1 11 U.S.C. §§ 101 et seq. (the “Code”). claims asserted by the parties in that proceeding. It will, in turn, modify the automatic stay of section 362 of the Code for this limited purpose. All other issues and claims between the parties will remain subject to the automatic stay and resolution in connection with this chapter 11 case. I. Relevant Background John McDonnell McPherson, the above-captioned debtor and debtor in possession (the

“Debtor”), filed this chapter 11 case on January 12, 2021. Prior to that filing, the Debtor and Camac Fund, L.P. (“Camac”) entered into a Litigation Funding Agreement (the “Funding Agreement”). Under the Funding Agreement, Camac was to extend financing to the Debtor in exchange for a percentage of the Debtor’s interest in certain whistleblower litigation cases. Disputes arose between the parties under the Funding Agreement, and Camac invoked its rights under the Funding Agreement’s arbitration clause. The Debtor filed a response disputing, among other things, the validity of the arbitration and asserting counterclaims against Camac. A hearing was scheduled in the arbitration proceeding, but was stayed by the filing of this chapter 11 case. The parties have since filed various papers and commenced two adversary proceedings in

this case. These actions include a Motion for Relief from Stay (the “Stay Motion”), filed by Camac; a complaint asserting six counts against Camac, filed by the Debtor (the “Debtor’s Complaint”); and a complaint seeking to determine certain debts nondischargeable, filed by Camac (“Camac’s Complaint”).2 The Court held a hearing on the Stay Motion and Camac’s motion asking this Court to abstain from or stay the adversary proceeding involving the Debtor’s Complaint (the “Abstention Motion”)3 on May 5, 2021 (the “Hearing”).
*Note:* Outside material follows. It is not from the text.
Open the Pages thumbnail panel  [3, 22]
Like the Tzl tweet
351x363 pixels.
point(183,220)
The Court has considered the papers and the arguments of counsel, and these matters are now ripe for resolution.

2 Stay Motion, Case No. 21-10205, ECF 36; Debtor’s Compl., Adv. No. 21-00035, ECF 1; Camac’s Compl., Adv. No. 21-00078, ECF 1. 3 Abstention Motion, Adv. No. 21-00035, ECF 6. II. Jurisdiction and Legal Standards The Court has jurisdiction over this matter pursuant to 28 U.S.C. § 1334. Under 28 U.S.C. § 157(a) and its Local Rule 402, the United States District Court for the District of Maryland has referred this case to the Court. This matter is a statutorily core proceeding under 28 U.S.C. §§ 157(b)(1) and (b)(2).
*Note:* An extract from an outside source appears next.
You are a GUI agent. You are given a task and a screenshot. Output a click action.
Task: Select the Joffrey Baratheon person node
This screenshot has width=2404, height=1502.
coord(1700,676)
The Stay Motion seeks relief from the automatic stay of section 362(a) of the Code. That section generally enjoins the continuation of actions or proceedings against a debtor, property of the debtor, or property of the bankruptcy estate. 11 U.S.C. § 362(a). A creditor or other party may request relief from the automatic stay by filing a motion under section 362(d) of the Code, which provides that a bankruptcy court shall grant a moving party relief from the automatic stay imposed by section 362(a) if, among other things, cause exists for that relief. 11 U.S.C. § 362(d)(1). Moreover, the relief mandated by section 362(d) may include “terminating, annulling, modifying, or conditioning” the automatic stay imposed by section 362(a). 11 U.S.C. § 362(d). The Court considers Camac’s request for relief from the automatic stay under this standard

and in light of the particular facts of this case and applicable precedent concerning the appropriate treatment of arbitration clauses in bankruptcy. III. Analysis The primary issue before the Court is the impact of the arbitration clause in the Funding Agreement and the prepetition arbitration proceeding on this chapter 11 case and the various disputes between the parties.